Brian Williams-Like “False Memories” Are Common
If we all lived under the intense scrutiny to which we are currently subjecting national news anchor Brian Williams, each of us would be discredited, say neuroscientists who study how memories behave in the mind.
While personalities like Rosie O’Donnell compare Williams to Lance Armstrong and quip that, “I think you would know if you were in a helicopter that was actually hit by a missile,” understanding how memories work offers a different context.
To be sure, public personae are and should be held to a higher standard because, especially in the field of journalism, truth-telling is paramount. As former ABC News head David Westin explains, nobody, absolutely nobody, is above the truth:
Lawrence Patihis, a psychologist researching memory at the University of California, Irvine, said that in a study, one in five people who were given misleading information quickly recalled seeing footage of Flight 93 crashing in Pennsylvania on September 11 (no such footage exists).
“In the case of Brian Williams, that misleading information may have been in the form of seeing the footage of him and his film crew examining the damage of the helicopter that was actually hit, and seeing it over and over again.”
That Williams revisited his memory of the incident on late night talk shows and in newspaper columns, in which he recalled being shot down in a helicopter over Iraq, suggests that erroneous details may have woven their way bit by bit into Williams’ narrative of the event.

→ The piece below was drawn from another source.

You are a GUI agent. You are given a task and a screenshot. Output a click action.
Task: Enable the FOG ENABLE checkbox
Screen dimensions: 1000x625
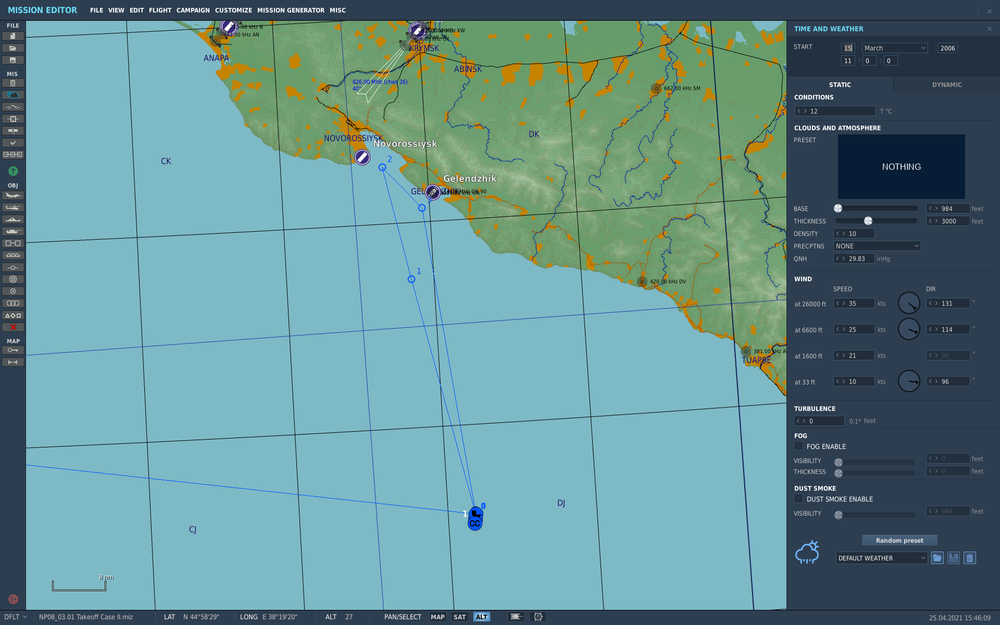pos(798,446)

“We should take care before assuming deliberate deception here,” said Patihis. “As a memory researcher, I find it credible that Brian Williams had a genuine memory error. We all gradually change narratives about the past in a way that is not deliberate, but because we are under less scrutiny than national journalists, we never realize all the memory errors we make.”
Williams is currently on leave from his position at NBC News. Whether the organization allows him to resume his position will depend, in part, on their faith in the anchor. But if the American public feels they cannot trust Williams, he likely won’t stay. Let’s hope that the ultimate decision of Williams’ fate is informed by science’s current understanding of how memories actually work in the mind.